In order to understand prominent responses to the problem of divine foreknowledge and human freedom, consider the following set of jointly inconsistent claims:
3. God has exhaustive foreknowledge of the future.
4. I have no control over God’s past beliefs about the future.
5. Determinism is true.
6. There is libertarian freedom.
In order to render this set consistent, one or more of these claims must be rejected. The compatibilist accepts claims 3–5 and rejects claim 6. Human freedom is compatible with being determined. However, many think theistic compatibilism is unacceptable.27 While it is difficult with all versions of compatibilism to account for human moral responsibility, theistic compatibilism seems to render God as the ultimate cause of all human actions and thereby the author of sin and evil. Moreover, it is not clear, on theistic compatibilism, that God desires all to be saved (contrary to 1 Tim. 2:4). The damned are consigned to hell by virtue of God’s sovereign decree, a decree issued long before they were born. As a result, it is hard to make sense of the claim that God is wholly good. Given the apparent insuperability of these worries, many theists will be attracted to libertarian accounts of freedom.28
The defender of libertarian freedom will, of course, reject claim 5, but in order to do so will also need to reject either claim 3 or claim 4 since, as we have seen, 5 is entailed by 3 and 4. The open theist rejects claim 3: God does not have exhaustive foreknowledge of the future. The future is “open”; God is a “risk taker” who in love willingly exposes himself to the real possibility of failure and disappointment.29 While there are important defenders of open theism, it has not garnered wide acceptance among traditional theists.30 This is partly because open theism seems to undermine the phenomenon of biblical prophecy and calls into question God’s ability to bring his plan for the world to fulfillment.

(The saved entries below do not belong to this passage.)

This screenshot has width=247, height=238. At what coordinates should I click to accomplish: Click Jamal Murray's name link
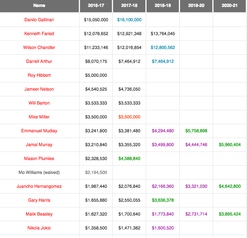[x=39, y=145]
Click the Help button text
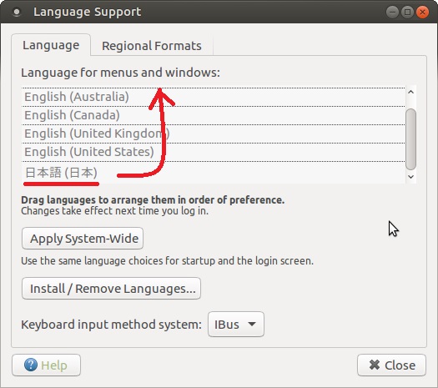438x388 pixels. [54, 365]
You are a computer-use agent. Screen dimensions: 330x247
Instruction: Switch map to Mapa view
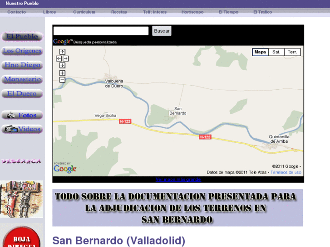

Others reject claim 4. The Molinist, for example, argues that in addition to foreknowledge, God possesses “middle knowledge”: knowledge of what libertarianly free creatures would do in any particular situation.31 Thus, given Molinism (named after Luis de Molina [1535–1600]), we do have a kind of power over the past; we have counterfactual power over God’s past beliefs. If I were to act differently at time t1 (e.g., and not raise my hand), God’s middle knowledge would have been different, and he would have foreknown that I will not raise my hand at t1. God’s past beliefs track our future choices, but (given Molinism) they do not determine (or cause) our future choices.32 Ockhamism is another view that rejects claim 4. The Ockhamist solution, first put forth by William of Ockham (1285–1347), makes a distinction between hard facts (facts simply about the past) and soft facts (facts not simply about the past since they depend on something that happens in the future). With this distinction in place, the Ockhamist claims that while it is not in our power to affect hard facts about the past, it is in our power to affect soft facts about the past, and God’s past beliefs about what I will do are all soft facts.33 While Molinism or Ockhamism are not without problems, they represent attractive solutions to the problem of divine foreknowledge and human freedom that account for our prephilosophical intuitions about the nature of freedom and moral responsibility, all the while preserving a high view of divine sovereignty, a robust doctrine of divine omniscience, and belief in the goodness of God.
Conclusion
In this chapter we’ve explored “the problem of free will.” The problem is multifaceted, requiring attention to the question of determinism, the nature of moral responsibility, the possibility of agent causation, and the role of character in choice and action. Adding God into the mix further complicates things. While we side with the incompatibilist (and the virtue libertarian), we think there is freedom here to maneuver as a Christian and, as with many areas of philosophical and theological investigation, would encourage you to hold your position as thoughtfully as you can with intellectual humility and theological modesty.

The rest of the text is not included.